職場が移転することになった。自社ビルの老朽化をきっかけに以前から会社の資産組み替えをあれこれ検討していたのだが、5月からは京橋が拠点になる。
銀座が近くなるのは困ったものである。
さらば池袋である。私が社会人生活を始めたのが平成になる頃だったから、一つの時代をずっと池袋で過ごしたことになる。
嫌いな街だが、それなりに馴染みはある。移転自体は嬉しいが、どことなく淋しいような感覚もある。
東口も西口もはたまたディープな北口だって、どっちに行けば何があるか把握しているぐらいだから、縁がなくなることが不思議な気分だ。
正直言って、名残惜しいのは西口の居酒屋「南国ファミリー」ぐらいである。他に馴染みの店があるわけでもない。
困ることといえば、血圧の薬を毎月もらいに行くクリニックや定期的に通っている歯医者が職場から遠くなってしまうことぐらいだ。

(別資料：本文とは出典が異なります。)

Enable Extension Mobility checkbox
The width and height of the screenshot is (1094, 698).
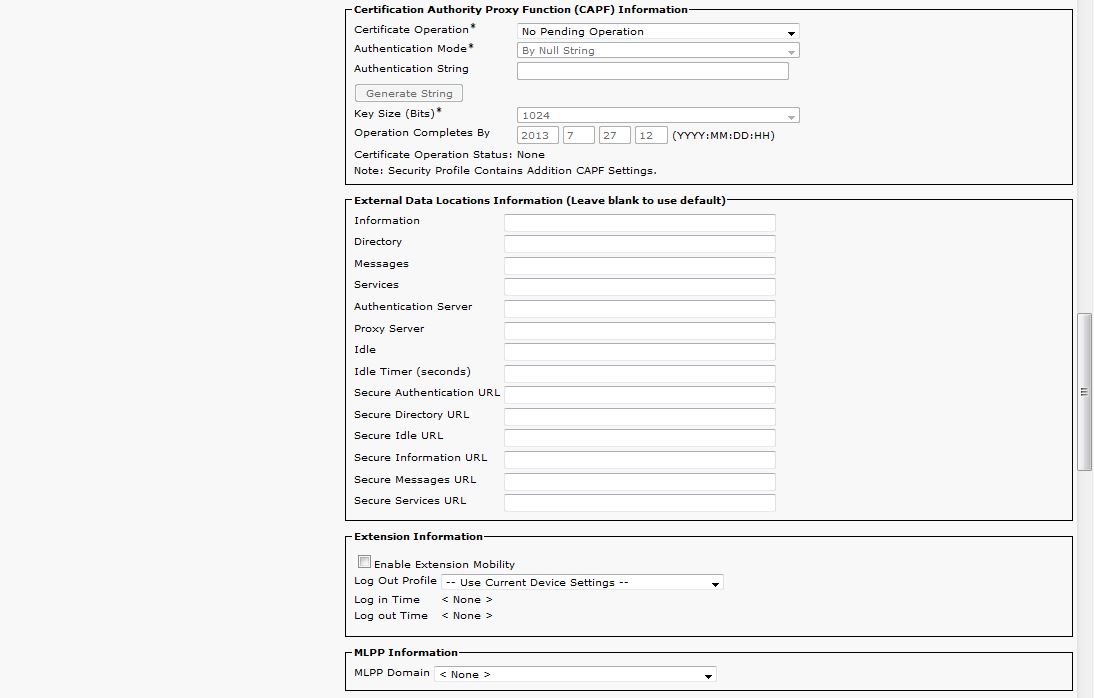tap(364, 562)
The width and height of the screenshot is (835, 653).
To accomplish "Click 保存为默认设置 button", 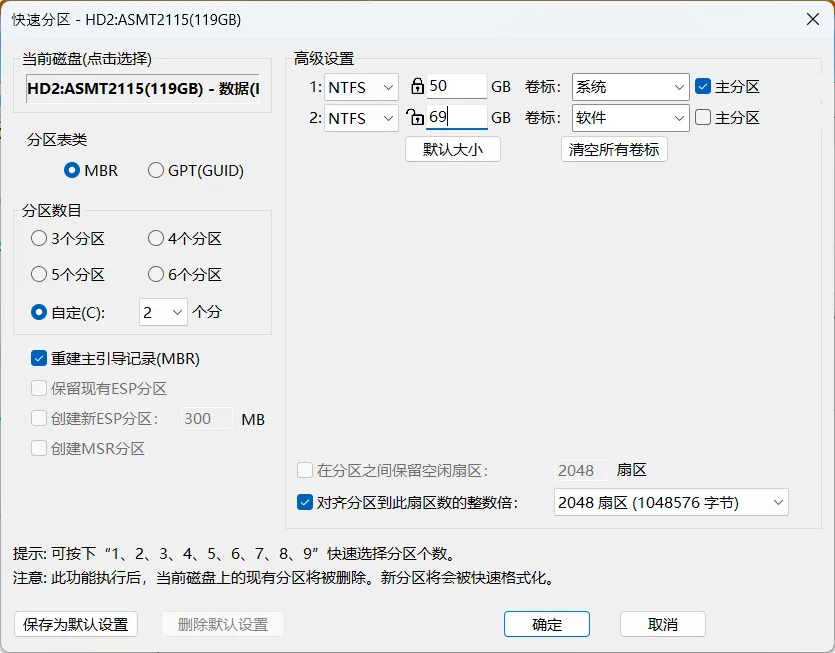I will point(76,624).
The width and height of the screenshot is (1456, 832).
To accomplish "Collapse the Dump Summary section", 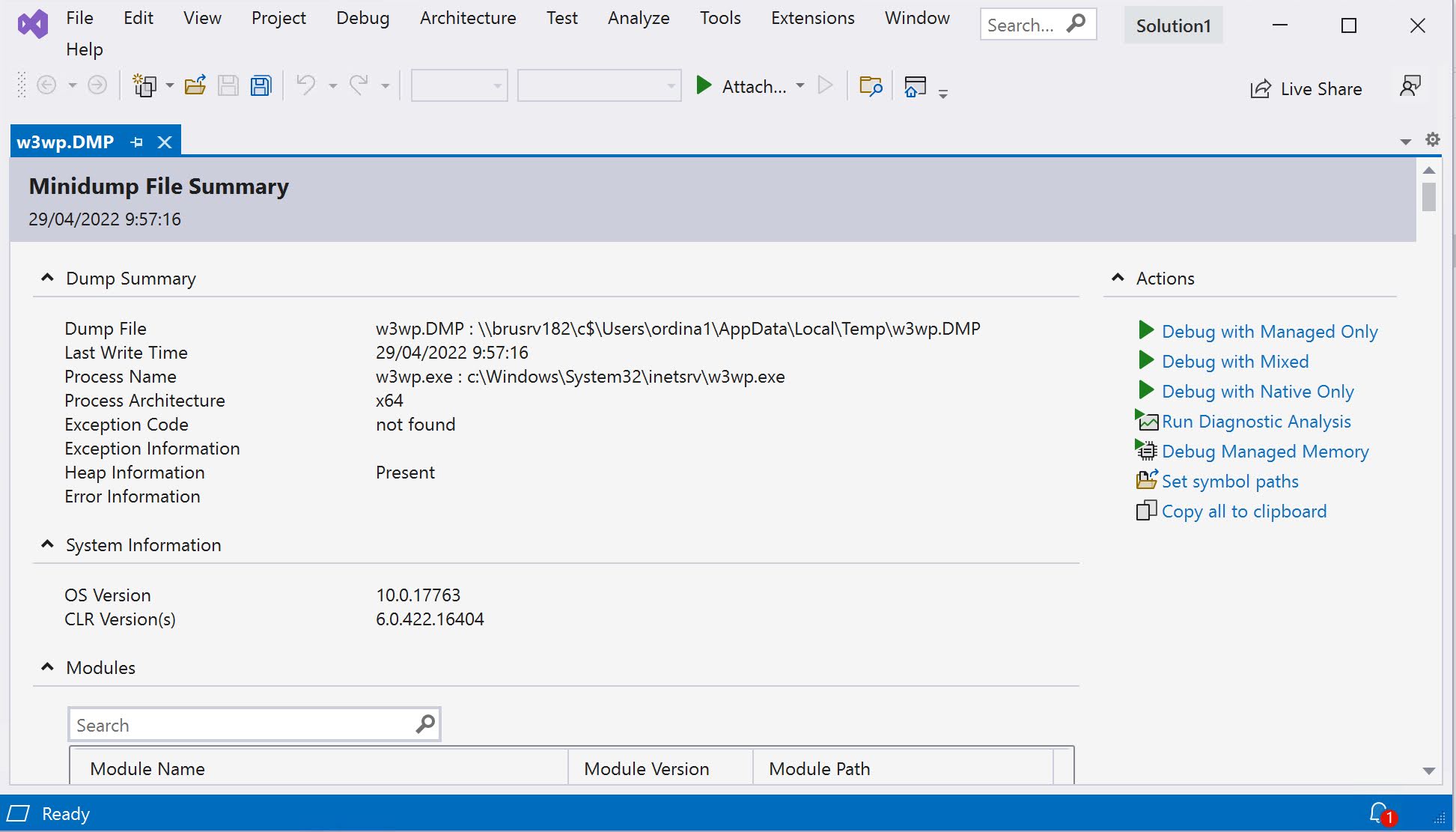I will (47, 278).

まあ、京橋界隈で代わりを見つければ済む話だが、ちょっとは面倒くさい。
あとは、個人的な郵便物や配送品をすべて今の池袋の職場を送付先として登録していたので全部変更しないとならない。
法律違反?だが、住民票だって職場の住所にしていたから転籍の手続きが必要だ。なんだかんだと面倒なことが待っている。
職場内の私のスペースの整理を少しづつ始めたが、やはり30年も同じ場所にいたせいで、後生大事に残して置いたものの多くがゴミである。
断捨離には良い機会だと痛感する。不要品の中に埋もれて働いているようでは、気も淀むはずだ。移転を機にスッキリするのは楽しみだ。
さてさて池袋である。定点観測のように眺めてきたこの30年で随分変わった。
もともとガサツな街だが、近年は物騒な感じが以前より強まってきた。脱法ドラッグ屋もいろいろあるらしく、警察の巡回も増えた。
外国人の割合も物凄く増えた。職場の隣のコンビニを例にとっても、日本人の店員は一度も見たことがない。オーナー自体もおそらくヨソの国の人だ。
道行く人の話す言葉もアジア系の言語ばかり。良し悪しウンヌン以前に、アッと言う間にまるで異質な世界に変化したわけだ。
その昔は、青江三奈のヒット曲「池袋の夜」を連想させるような“場末ムード歌謡”が似合う街だったが、今では外国人軍団の他は、コスプレが趣味のオタクみたいな人の聖地だし、青江三奈的世界はどこにもない。
昭和の頃は、酒場周辺にぶちまけられていたゲロが名物だったが、今ではゲロを見かけることもない。
怪しげな赤提灯や怪しげなスナックもほぼ絶滅し、チェーン店の居酒屋とファストフードの店とラーメン屋が隆盛を極めている。
ゲロを見かけなくなるのも当然だ。青江三奈やダサいムード歌謡が似合う場末感たっぷりの池袋が恋しいわけではないが、無くなってしまったものには少しばかり郷愁を覚える。
いやいや、そんなおセンチな感覚になること自体が、転進を阻止しようとする池袋の魔物?のしわざだろう。
池袋を振り返っているヒマがあったら、京橋界隈の渋い小料理屋などの開拓を始めないといけない。
池袋生活、残り一月余りである。